3.8      Material Adverse Change

         Since September 30, 1997, (i) the Company and its Subsidiaries have
conducted their respective businesses in the ordinary and usual course
(excluding the incurrence of expenses in connection with this Agreement and the
transactions contemplated hereby) and (ii) no event has occurred or circumstance
arisen that, individually or in the aggregate, has had or is reasonably likely
to have a Material Adverse Effect on the Company.
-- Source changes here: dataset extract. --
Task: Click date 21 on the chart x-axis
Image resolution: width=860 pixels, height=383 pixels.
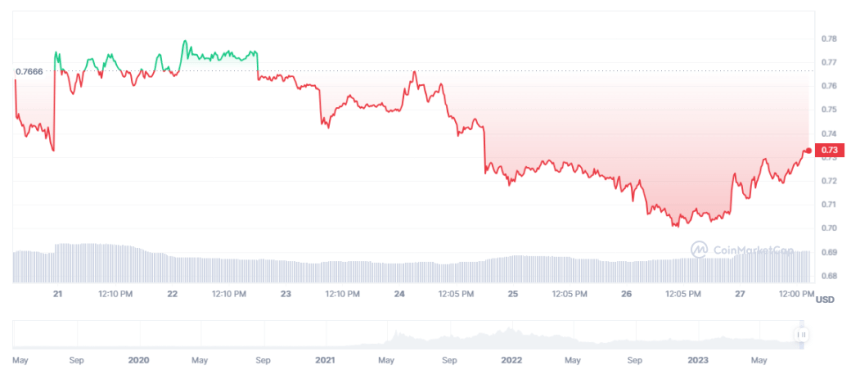Action: pyautogui.click(x=58, y=294)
3.9      Environmental Matters

         (a) To the best of the Company's knowledge, the Company and its
Subsidiaries are in compliance with all Environmental Laws, except for any
violations of any Environmental Law which would not, singly or in the aggregate,
have a Material Adverse Effect on the Company. Neither the Company nor a Company
Subsidiary has received any communication alleging that the Company or a Company
Subsidiary is not in such compliance and, to the best knowledge of the Company,
there are no present circumstances that would prevent or interfere with the
continuation of such compliance.

         (b) To the best of the Company's knowledge, none of the properties
owned, leased or operated by the Company or a Company Subsidiary has been or is
in violation of or liable under any Environmental Law, except any such
violations or liabilities which would not singly or in the aggregate have a
Material Adverse Effect on the Company.

         (c) To the best of the Company's knowledge, there are no past or
present actions, activities, circumstances, conditions, events or incidents that
could reasonably form the basis of any Environmental Claim or other claim or
action or governmental investigation that could result in the imposition of any
liability arising under any Environmental Law against the Company or a Company
Subsidiary or against any person or entity whose liability for any Environmental
Claim the Company or a Company Subsidiary has or may have retained or assumed
either contractually or by operation of law, except such which would not have a
Material Adverse Effect on the Company.

         (d) The Company has not conducted any environmental studies during the
past five years with respect to any properties owned by it or a Company
Subsidiary as of the date hereof.



                                       I-17


<PAGE>



3.10     Tax Matters

         (a) The Company and its Subsidiaries have timely filed all federal,
state and local (and, if applicable, foreign) income, franchise, bank, excise,
real property, personal property and other tax returns required by applicable
law to be filed by them (including, without limitation, estimated tax returns,
income tax returns, information returns and withholding and employment tax
returns) and have paid, or where payment is not required to have been made, have
set up an adequate reserve or accrual for the payment of, all taxes required to
be paid in respect of the periods covered by such returns and, as of the
Effective Time, will have paid, or where payment is not required to have been
made, will have set up an adequate reserve or accrual for the payment of, all
material taxes for any subsequent periods ending on or prior to the Effective
Time. Neither the Company nor a Company Subsidiary will have any material
liability for any such taxes in excess of the amounts so paid or reserves or
accruals so established.

         (b) All federal, state and local (and, if applicable, foreign) income,
franchise, bank, excise, real property, personal property and other tax returns
filed by the Company and its Subsidiaries are complete and accurate in all
material respects. Neither the Company nor any Company Subsidiary is delinquent
in the payment of any tax, assessment or governmental charge or has requested
any extension of time within which to file any tax returns in respect of any
fiscal year or portion thereof which have not since been filed. The federal,
state and local income tax returns of the Company and its Subsidiaries have been
examined by the applicable tax authorities (or are closed to examination due to
the expiration of the applicable statute of limitations) and no deficiencies for
any tax, assessment or governmental charge have been proposed, asserted or
assessed (tentatively or otherwise) against the Company or a Company Subsidiary
as a result of such examinations or otherwise which have not been settled and
paid. There are currently no agreements in effect with respect to the Company or
a Company Subsidiary to extend the period of limitations for the assessment or
collection of any tax. As of the date hereof, no audit, examination or
deficiency or refund litigation with respect to such return is pending or, to
the best of the Company's knowledge, threatened.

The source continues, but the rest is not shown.